How to tell if an asthma attack is over

It may take days or weeks for an asthma flare-up to resolve. An asthma flare up or attack is over when a person is free of symptoms. An asthma attack is not over yet If rescue reliever medication is needed. When the Peak Expiratory Flow or Spirometry has returned to the patients usual best level the attack is over. Therefore treatment for attacks should continue until the attack has resolved.

Asthma is a chronic ongoing disease – not an acute disease

Asthma is a chronic ongoing disease, nonetheless it is often treated as if it is an acute illness. The attack is usually treated very well although, surprisingly, a large majority of these people are not followed up for a review to identify and deal with any modifyable features.

An asthma flare up or attack means something has gone wrong

Someone whose asthma is appropriately treated with preventer medication, should be free of attacks, and therefore an attack signals a failure of treatment. In addition, asthma attacks are a well known risk factor for future attacks and therefore people are most vulnerable after an attack.

It follows that clinicians should aim to ensure that after asthma attacks are resolved that any modifiable factors are identified and dealt with to try and prevent another attack. Listen to my asthma podcast (second from bottom) here. This is one of the two main purpose of a post attack review.

Post asthma attack reviews

The purpose of the post attack review is:

i) to assess the progress of the current attack to determine the need for treatment. Including:

  • assessing current symptoms for example using the Asthma Control Test (ACT),
  • requirement for reliever treatment,
  • night time symptoms including waking due to asthma
  • lung function (Peak Flow or spirometry).
Peak flow chart showing when an attack was over
Peak flow chart showing resolution of an asthma attack. This woman presented for the first time with an asthma attack. I did not know what her normal peak flow was so we used a peak flow chart to inform us when it would be safe to stop her oral corticosteroids

ii) to identify modifiable risk factors causing the attack and optimise care. Modifiable risk factors include:

  • failure by doctors to prescribe controller medication (mainly inhaled corticosteroids);
  • failure by patients to refill prescriptions for controller medication,
  • excess reliever prescriptions and over-reliance by patients on these.
  • For more information on modifiable risk factors see GINA Table 2-2 and Table 11 (page 82)  in the BTS/SIGN Guideline).

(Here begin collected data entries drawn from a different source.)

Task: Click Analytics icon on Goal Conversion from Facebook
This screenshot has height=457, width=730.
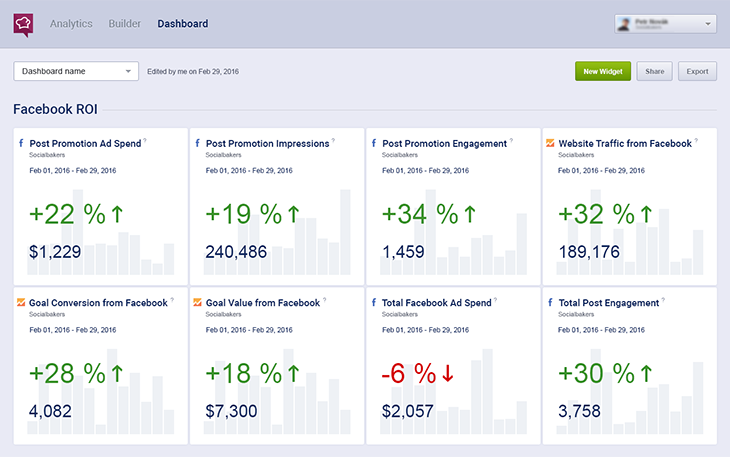Action: pos(22,302)
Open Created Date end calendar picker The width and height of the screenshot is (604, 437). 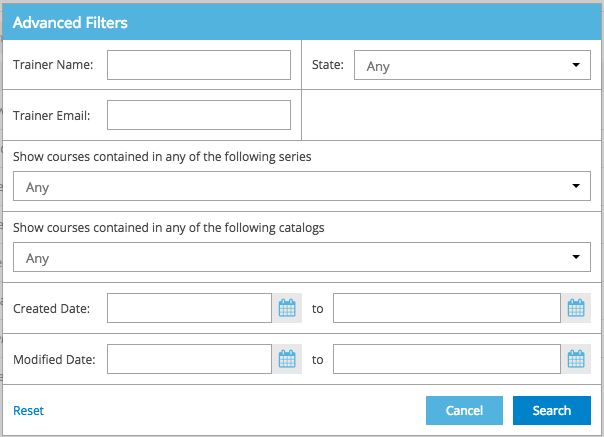coord(576,308)
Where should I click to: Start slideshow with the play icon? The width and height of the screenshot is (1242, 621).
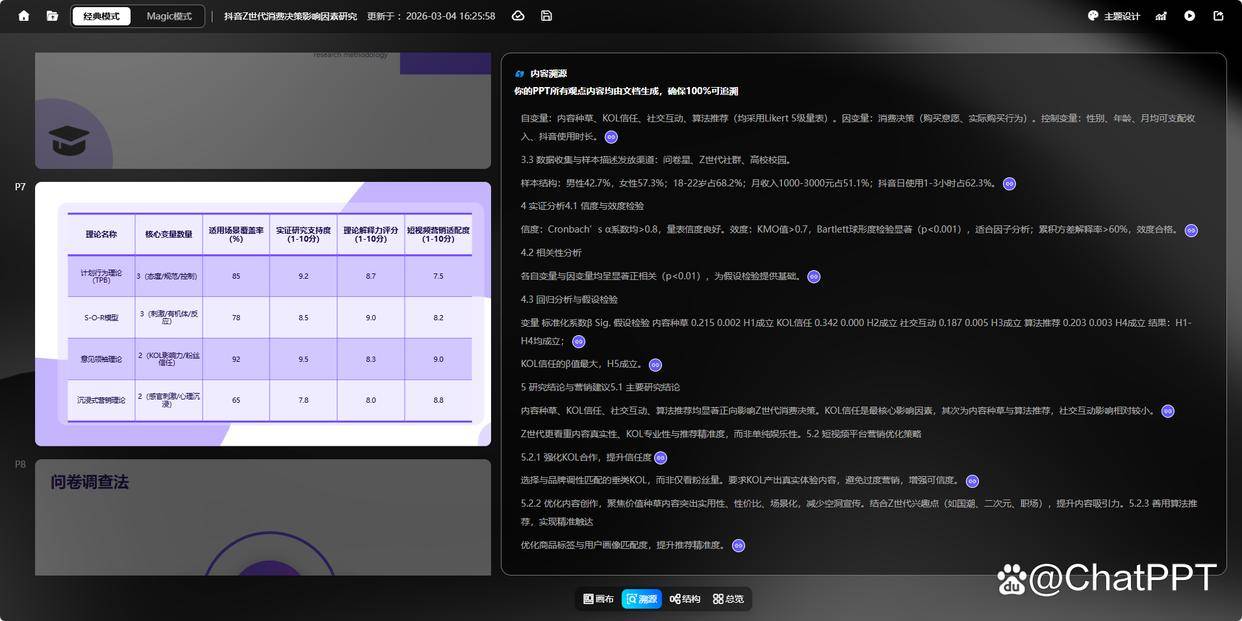pyautogui.click(x=1190, y=16)
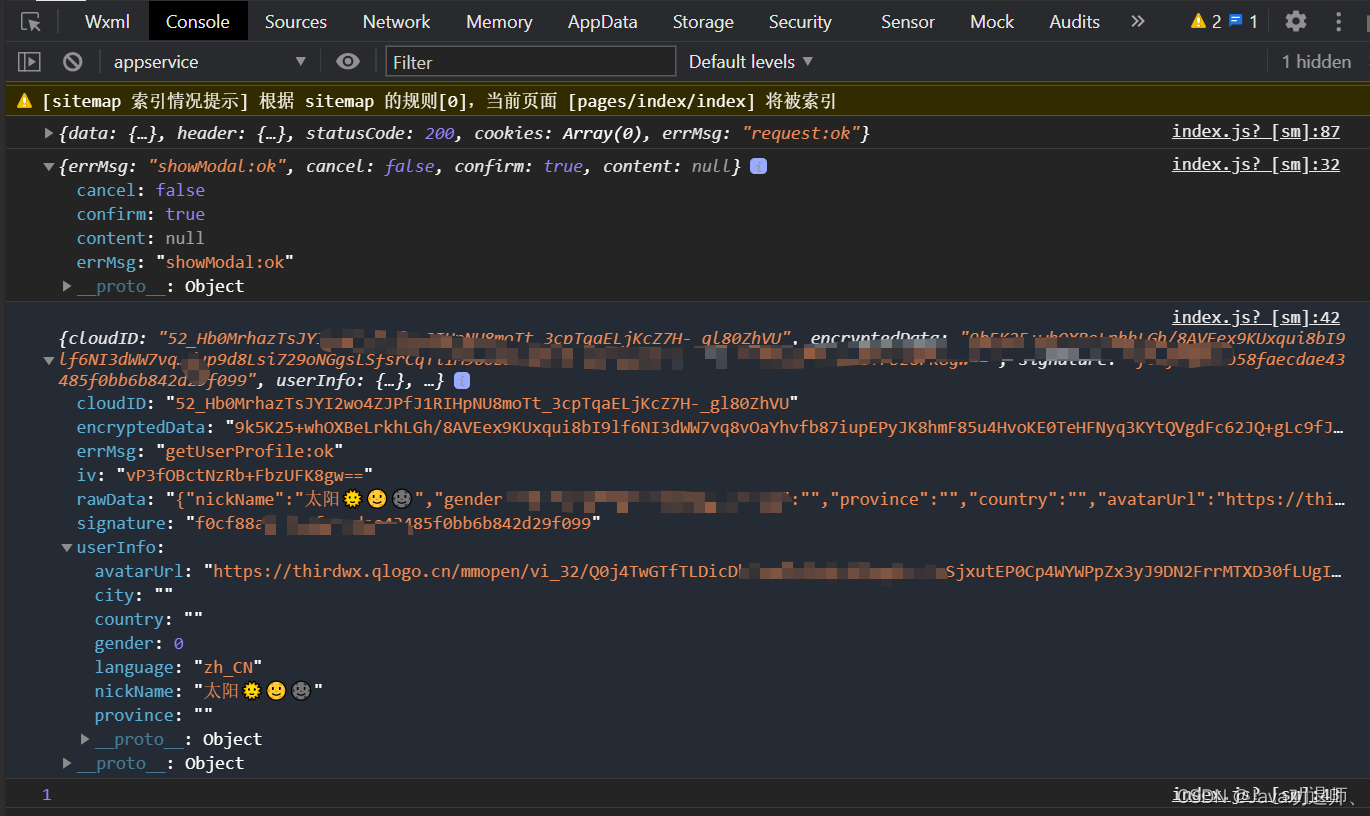Viewport: 1370px width, 816px height.
Task: Create a live expression with the eye icon
Action: tap(347, 61)
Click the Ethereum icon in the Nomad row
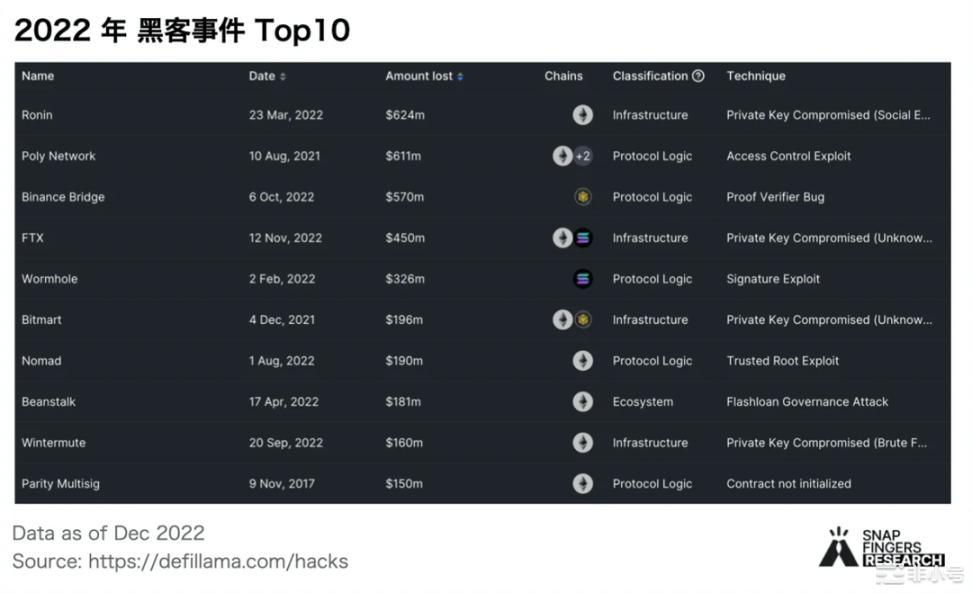 582,361
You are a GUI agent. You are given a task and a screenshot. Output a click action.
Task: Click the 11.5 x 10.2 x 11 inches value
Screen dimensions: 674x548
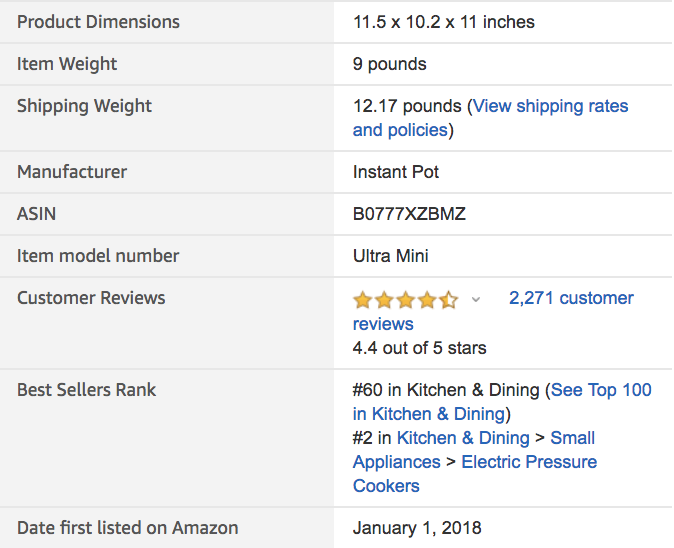444,22
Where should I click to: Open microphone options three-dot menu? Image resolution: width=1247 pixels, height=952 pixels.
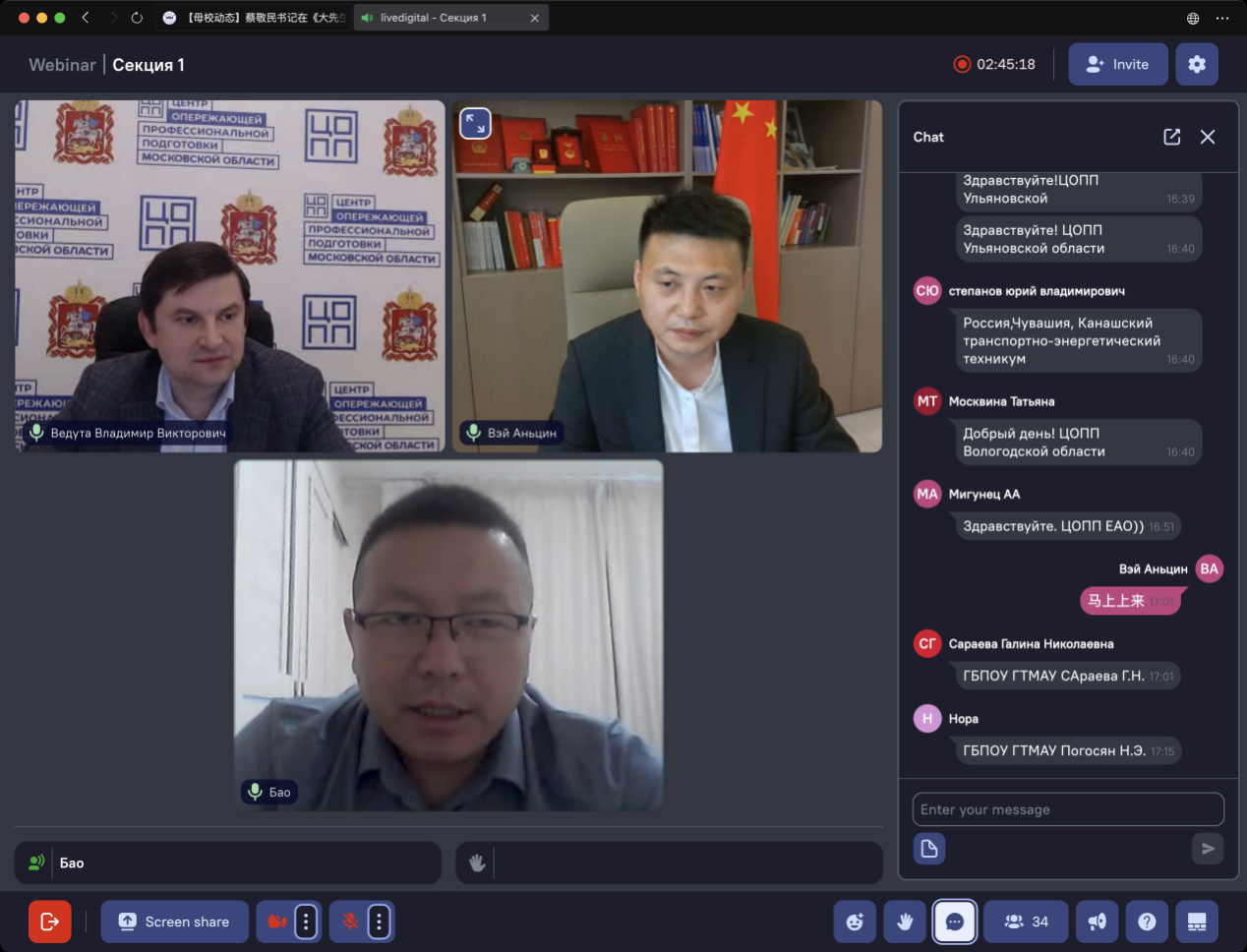coord(379,922)
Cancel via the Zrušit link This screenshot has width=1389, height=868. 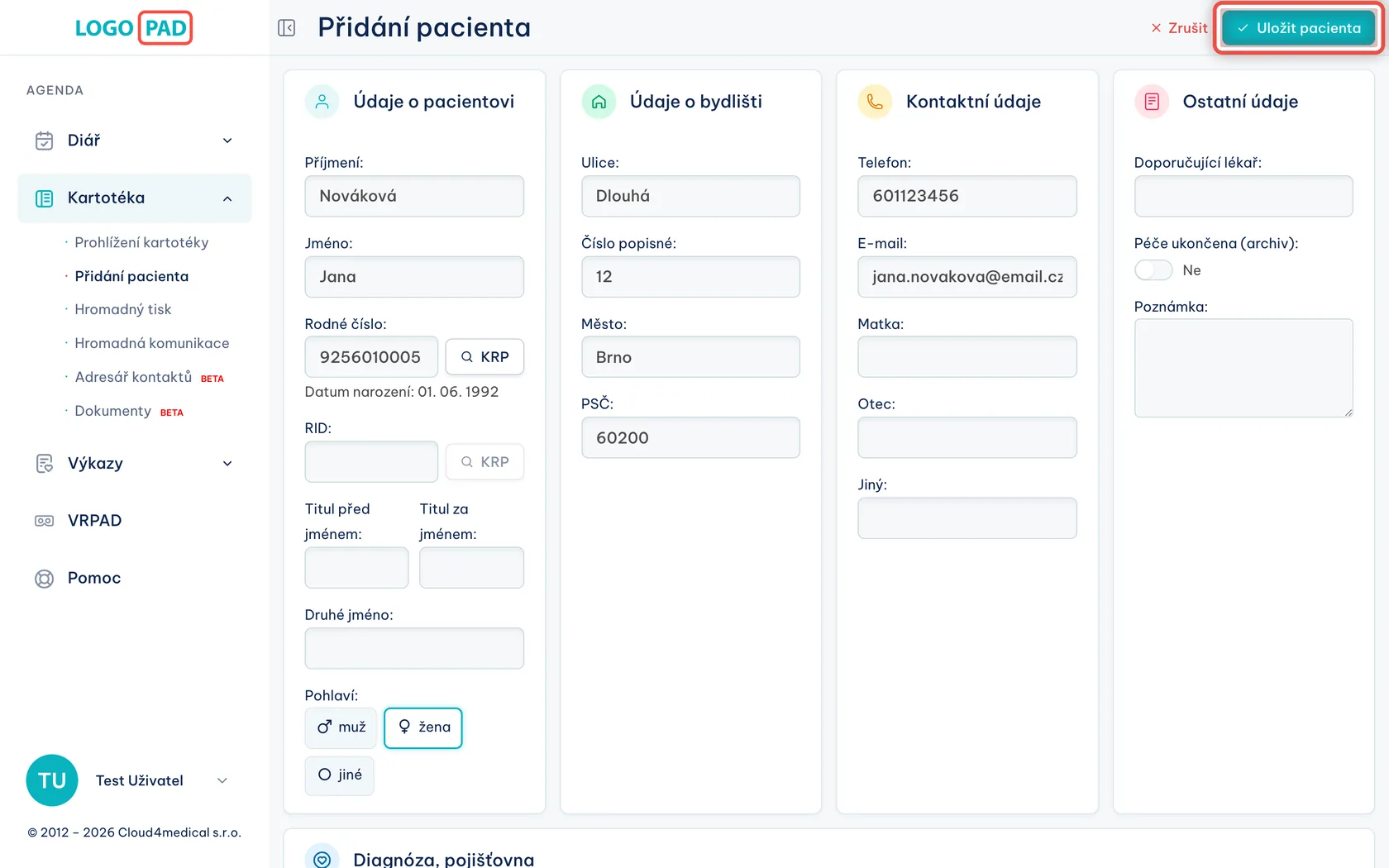coord(1179,28)
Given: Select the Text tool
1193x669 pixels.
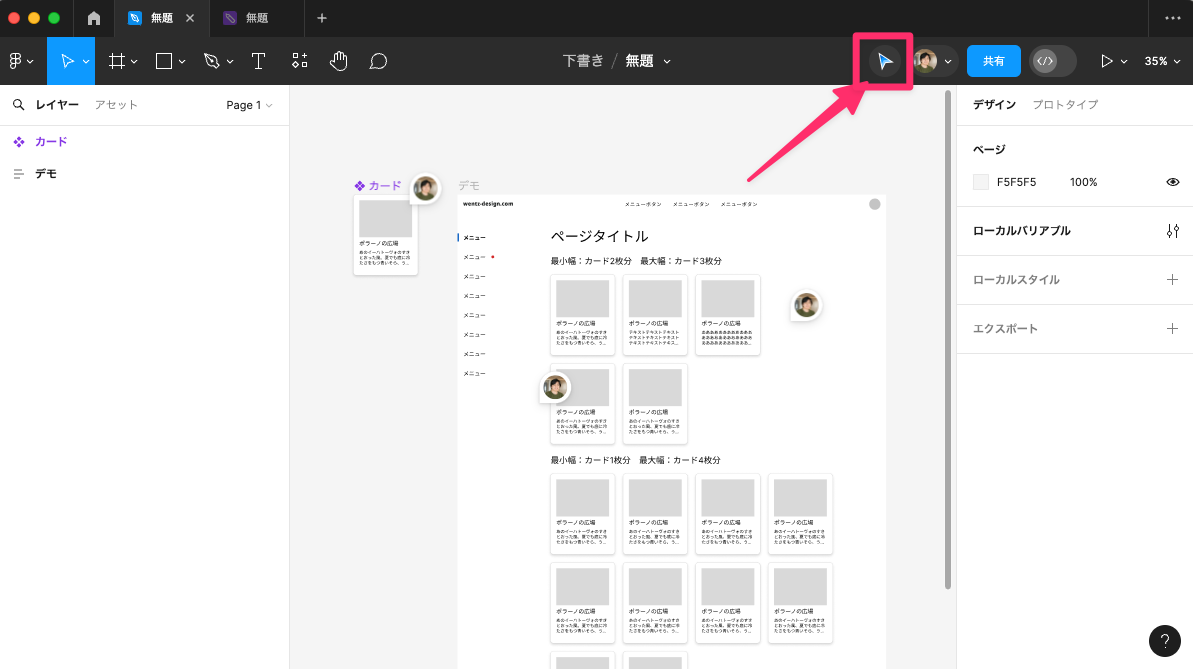Looking at the screenshot, I should [258, 61].
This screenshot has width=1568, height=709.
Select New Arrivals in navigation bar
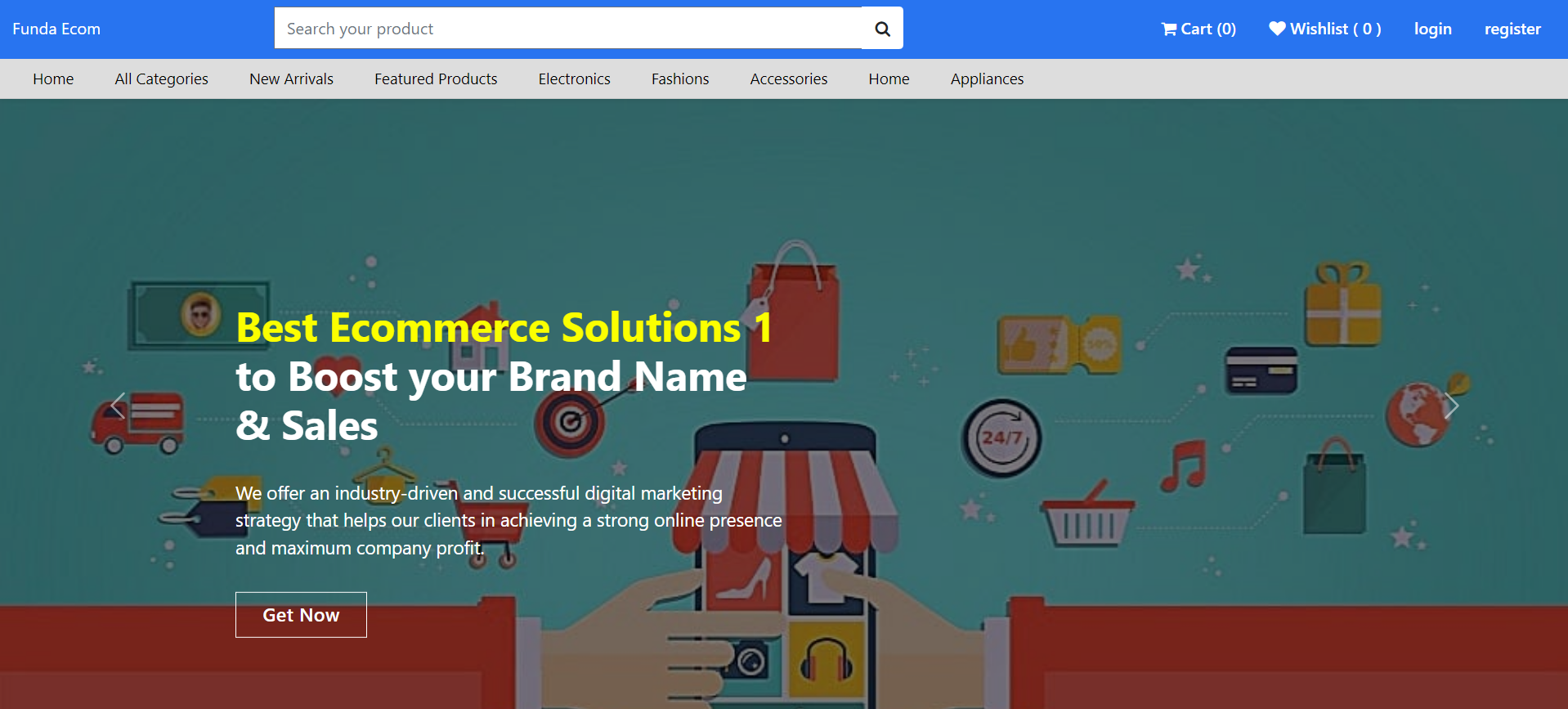tap(291, 79)
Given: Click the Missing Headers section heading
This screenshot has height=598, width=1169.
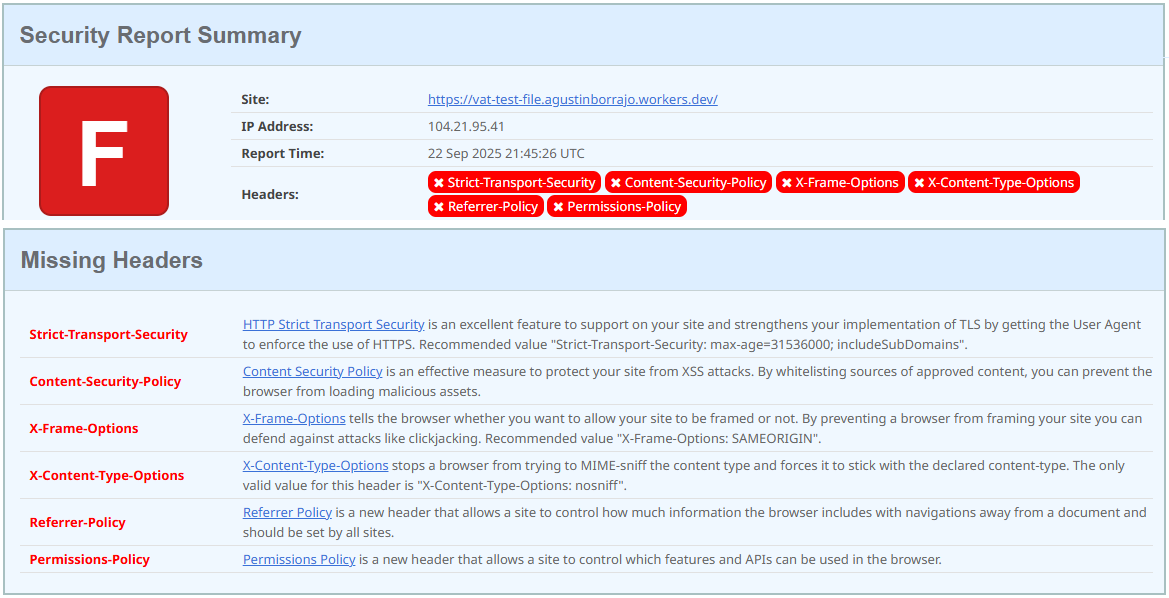Looking at the screenshot, I should pyautogui.click(x=111, y=260).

More details on post attack reviews here.


Keep patients safe and reduce GP’s workload by using post attack reviews to maintain asthma control.

An asthma attack signals something needs to change. Identifying modifiable risk factors and dealing with them will reduce future attacks. This will help to prevent asthma flare ups, hospital admissions and avoidable deaths. When should post asthma attack reviews be done? Ideally before the oral corticosteroids run out or within a week. Many primary care colleagues argue that this is not feasible due to heavy worlkload. A practical solution is to simply block off one appointment every afternoon for a post asthma attack review. If not taken up by midday it could be used for another patient that day.